Document
K clustering • citrus

The CITRUS package also offers the option to perform segmentation using unsupervised learning. The k_clusters function will perform either k-means or k-prototypes clustering based on the data types present in the input data frame. Both methods take a customer level data frame and cluster the data into segments based on a distance parameter between data points. If any categorical columns are detected then k-prototypes will be implemented, otherwise k-means. Use this model if you want to create clusters without using a target variable to segment on. This model is particularly good at handling mixed data types.

Some Examples

One approach to run this type of segmentation is by using the segment function. Within the segment function there is a parameter called modeltype that can be set to k-clusters. Depending on what is defined in steps (see https://peak-ai.github.io/CITRUS/articles/segment.html), this will run the pipeline and the unsupervised functions to produce the output table, predicted values and the model object. The segment function requires a data frame to segment upon, and also some parameters that provide a prettified output and a pair plot.

output <- segment(citrus::preprocessed_data %>% select(-response, -transactionvalue_sd, -top_country), 
                  modeltype = 'k-clusters',
                  steps = c('model'),
                  prettify = T,
                  print_plot = TRUE)
#> Registered S3 method overwritten by 'GGally':
#>   method from   
#>   +.gg   ggplot2

Another approach can be called by using the k_clusters function. Within the k_clusters function there are hyperparameters that require to be passed as a list object and the dataframe that will be used to segment. The output provided is a list containing the segmentation object (segment_model), the input data (input_data), the predicted values (predicted_values) a table with any outliers (outliers_table), the model input parameters (model_hyperparameters) and, in case k-means is used, an elbow-plot showing the optimised number of clusters (elbow_plot).

hyperparameters <- list(centers = 'auto',
                                       iter_max = 50,
                                       nstart = 5,
                                       max_centers = 5, 
                                       segmentation_variables = NULL,
                                       standardize = TRUE)
model <- k_clusters(citrus::preprocessed_data %>% select(-top_country, -response, -transactionvalue_sd), hyperparameters)

Supplied data
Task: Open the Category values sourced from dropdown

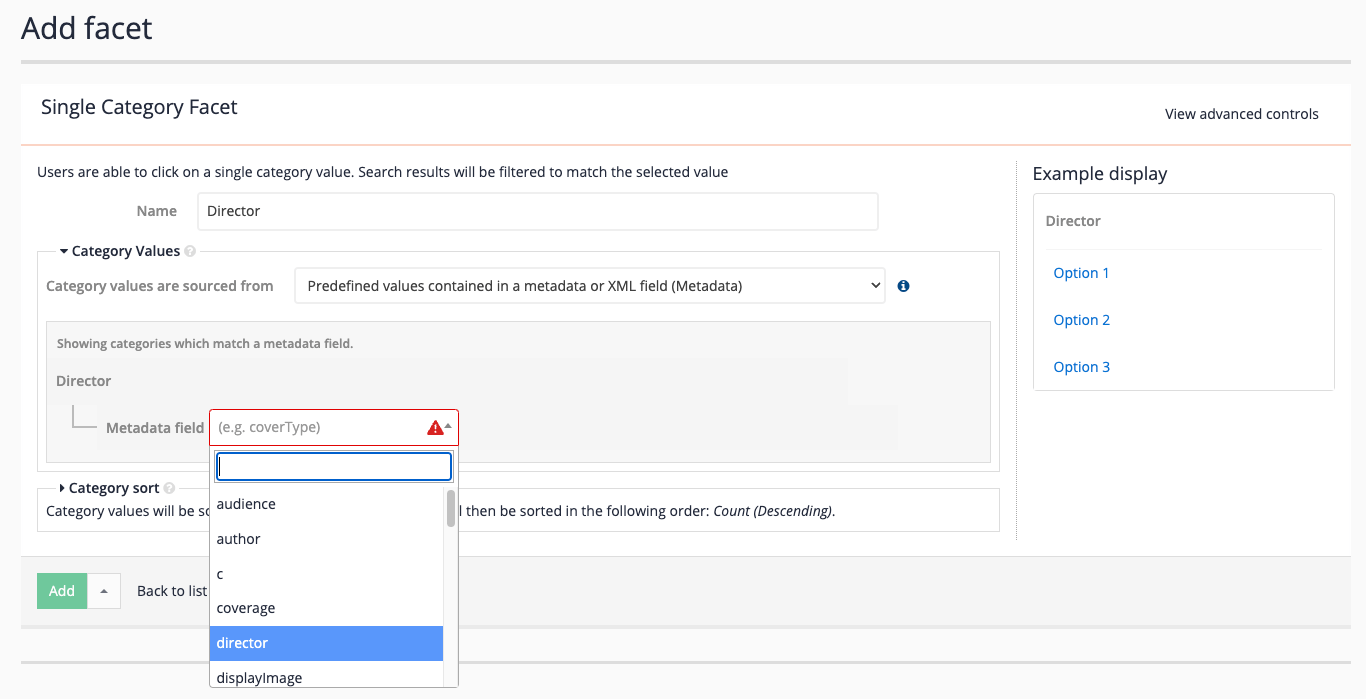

Exercise
Write the next part of the CITRUS k-clustering documentation, picking up after its final line of code.

Answer
#> Checking for NAs in variables
#> Variables have 0 NAs
#> Data contain only numeric feautures: using kmeans algorithm
#> Optimising number of clusters
#> Number of optimal clusters: 4
#> Number of rows: 410

Hyperparameters

Both k-means and k-prototype use certain hyperparameters that help prevent over/underfitting. The hyperparameters for this approach can be seen below. When the hyperparameter list is not specified in the segment function, a list of default value is used. It is possible to change the value of any of the hyperparameters and pass the new list to the segment function.

Hyperparameter Name	Description
centers	number of clusters or a set of initial (distinct) cluster centers, or ‘auto’. When ‘auto’ is chosen, the number of clusters is optimised
iter_max	`numeric`, the maximum number of iterations allowed
nstart	`numeric`, how many random sets of cluster centers should be tried
max_centers	`numeric`, maximum number of clusters when ‘auto’ option is selected for the centers
segmentation_variables	`array`, the columns to use to segment on
standardized	`boolean`, whether to standardize numeric columns

hyperparameters <- list(centers = 3,
                        segmentation_variables = c("frequency", "recency"))
output <- segment(citrus::preprocessed_data %>% select(-response, -top_country, -transactionvalue_sd), 
                  modeltype = 'k-clusters',
                  steps = c('model'),
                  prettify = T,
                  hyperparameters = hyperparameters,
                  print_plot = TRUE)

Visualisation

It is possible to visualise the segmented data in a pairplot.

citrus_pair_plot(model)